Zero Point Two Five Percent Wise

0.25% wise.

Turning 25 isn’t a big accomplishment (my mom did the hard stuff), but it’s been a big year. This birthday somehow feels different than others; I’ve never been one to acknowledge my birthday in a way that didn’t include karaoke or drinking a “couple too many beers”.

However, if nothing else, I’m a reflective human being, basically to the point of absurdity. One of the most important lessons I’ve learned, unlearned, and relearned this year is the power of sharing; of being open. I’m working on it. Making space comes in all forms – for me, I need to write. For most of my life, this opening came through writing in complete submission to the moment, the pen dragging across the pages to help remember thoughts that sometimes end up too illegible to read. So here we are; a typed-out collection of legible tidbits so that I can return to these words and hopefully add more lessons.

And yeah, maybe I’ll look back at this list in 10 years and feel completely different. Either way, reflection is important.

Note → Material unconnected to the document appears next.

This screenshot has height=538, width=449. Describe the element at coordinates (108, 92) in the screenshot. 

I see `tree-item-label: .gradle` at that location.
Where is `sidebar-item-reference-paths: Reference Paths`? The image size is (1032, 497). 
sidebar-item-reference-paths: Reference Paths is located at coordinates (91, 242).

Experiencing is important. When paired together, you can adventure through life in a peculiar and curious fashion:

Your world is as big – or as small – as you make it.

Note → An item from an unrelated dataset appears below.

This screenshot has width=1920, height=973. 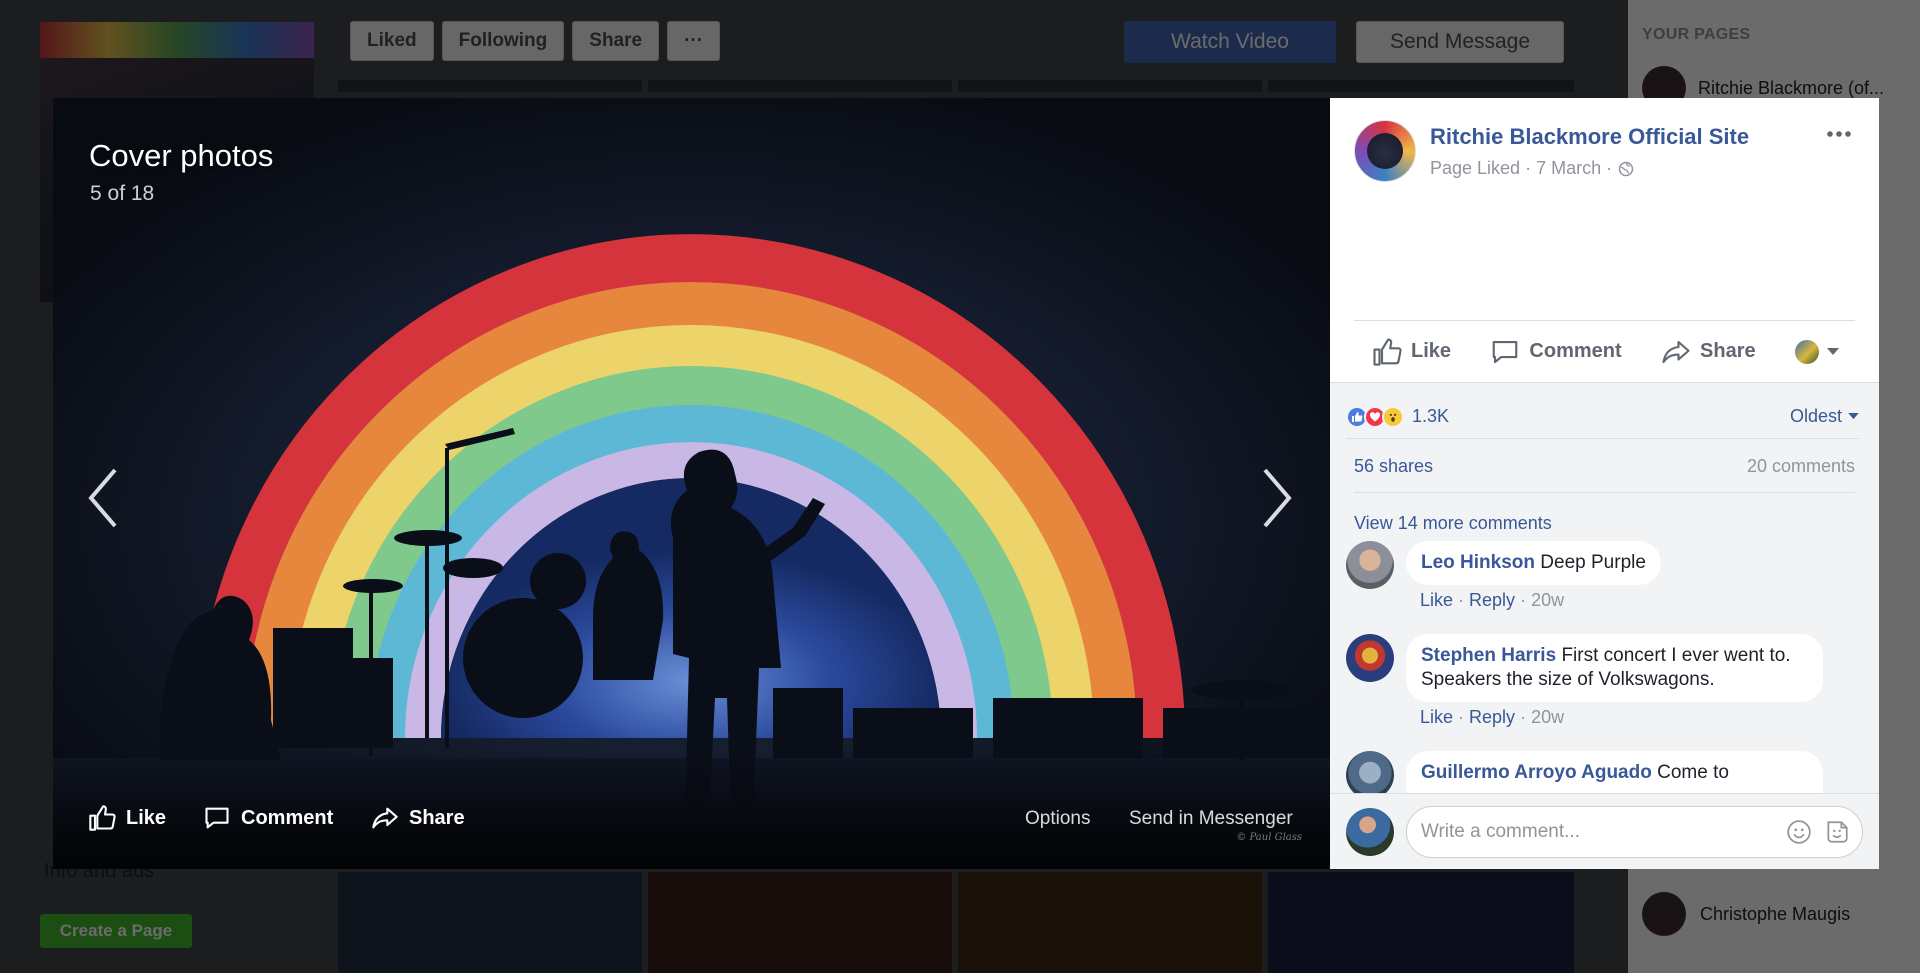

We as individuals have the power to create unparalleled changes in the lives of others, good or bad.

Others, in turn, can make unparalleled changes to the way we see and think about life.

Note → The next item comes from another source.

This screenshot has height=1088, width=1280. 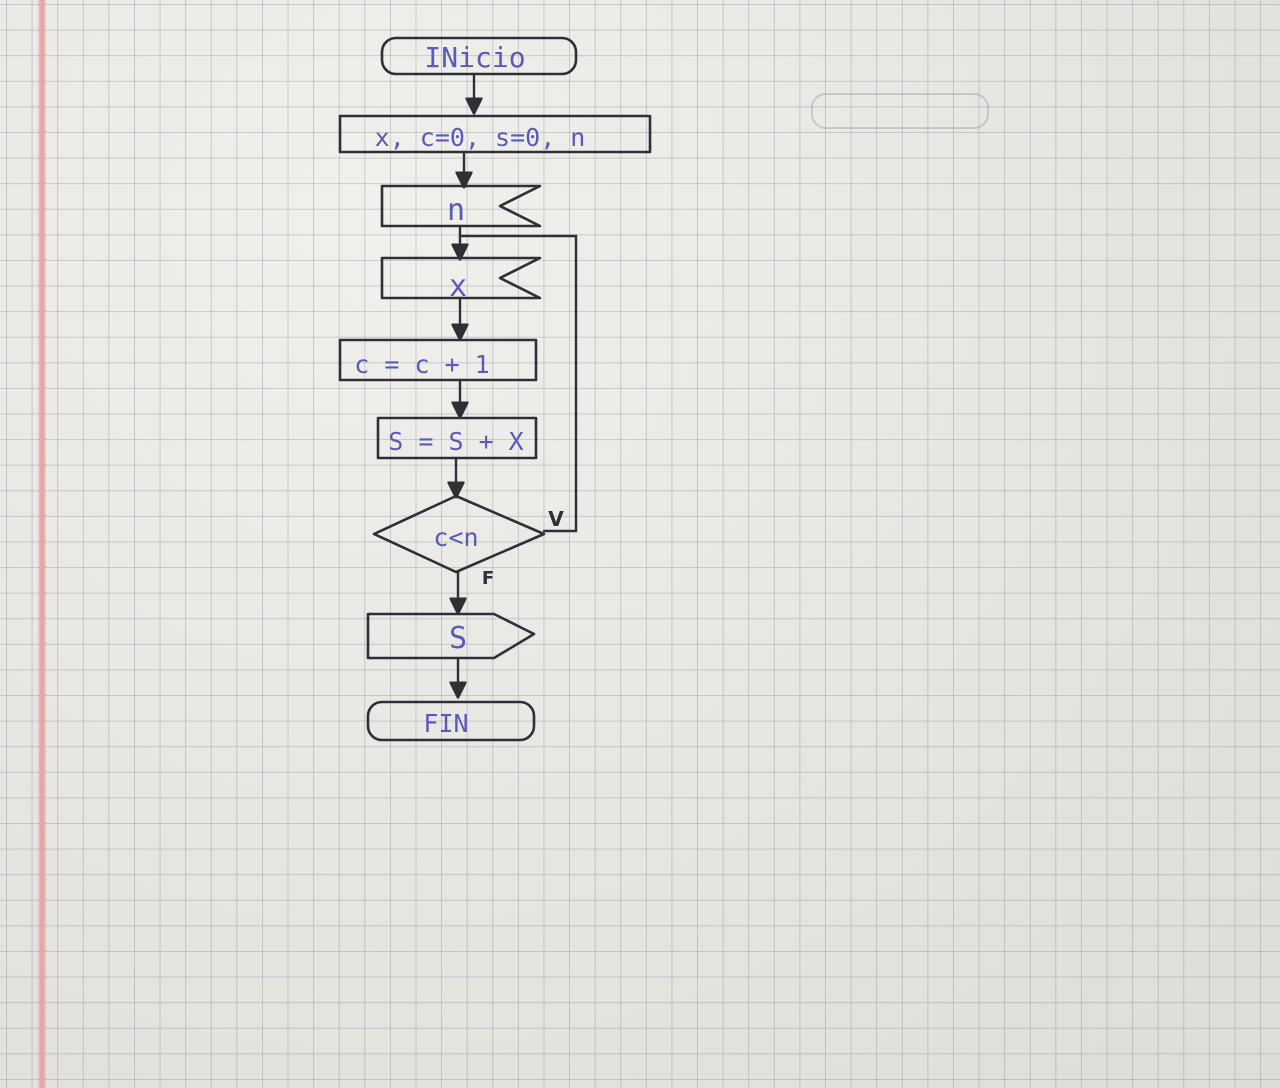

Traveling will turn you inside out, muddle you up, and spit you back out with a completely new perspective.

Love is the greatest gift we’ve been given.

Our smallest choices can create society-wide change; we just have to belive it’s possible and act with intention.

Anything is possible with a little risk, a little drive, and a lot of hard work.

The greatest adventures lie within the unknown; this is the place where real life and magic mingle.

Books are our gateway, our refuge, and our salvation. Knowledge is powerful, language is beautiful, and sharing is everything.

Dogs are just great.

Kids are, too. I’ve learned more about life from working with kids and the elderly than anyone else. The three most important lessons from both the young and the old?

  1. Speak your mind
  2. Cuddle often
  3. Tell those you love that you love them, always. Without hesitation. Even with a mouth full of food. Just do it.

Speaking of our elders, listen to the stories that your grandparents and parents choose to share. Ask for more stories. Ask them about their experiences, their choices, and their curiosities.

Time really does move faster the older you get; and as I’m starting to figure out, the more you truly enjoy your time.

We have one planet. ONE. Earth Day is every day, guys.

Nature is fun, and interesting, and beautiful. You can learn so much about yourself and the world around you just by walking 20 minutes a day.

Small talk is hard, so ask the right questions.

Listening is much more important than being heard.

Don’t put anything, or anyone, into a box (not literally, guys. But still, don’t put people in real boxes, either). People will always surprise you, in the same way you surprise yourself. Because we’re all human, duh.

Current events can be intimidating and disheartening. Stay informed and stay active in the world, and do what you can to make it even a touch more bearable for someone else.

It’s easy to get caught up in your own belief system and expect it to reflect in everyone else. It can’t, and it won’t. Listen to others and keep your perspective open, always.

It’s worth it to take risks in love, and in life. Take the chance at having your heart broken, sit with the pain when it’s there, and savour every moment when it’s the last thing on your mind. You’ll learn SO FRIGGEN MUCH either way.

Beer is also good, and it’s crazy to see just how big a community can grow through sharing and caring, folks.

Follow your curiosities to their deepest pulls.

Do what makes your mind and heart full. I don’t care if it’s dancing or playing WOW or bodybuilding. Shia was right – JUST DO IT.

It’s okay to want to be alone. Just recognize when that feeling lingers too long, or when solitude is no longer serving you.

Mistakes are good; they’re fun, really. Who doesn’t love that feeling of, “I don’t know what the f*ck is going on, BUT NOT KNOWING IS GREAT.”

Not knowing is freeing; especially when you realize that we never truly know and we’re all just running around doing stuff that makes us happy or doesn’t. Then you realize that this means that you can do the stuff you WANT to do.

We all have our problems, in different scopes for different folks. Loneliness, depression, and fear in another is the same as yours; so do what you can to help someone else.

You’ll have messy points. When they do, embrace them. You’re your best in a mess.

Don’t hesitate to follow your intuition. Not your anxieties, that deeper, right-in-the-belly gut feeling. Most of the time, it’s right, and following your gut feeling paves the way for community and beautiful coincidences. You know yourself better than anyone else.

As above, trust yourself.

Finally, lean into love. The true, soul-filling, adventurous, challenging, helps-you-grow kind of love.

One last thing. Speaking of not knowing, no one really knows anything. Just be a good person and try to do good for the world around you, in whatever capacity you can on any given day.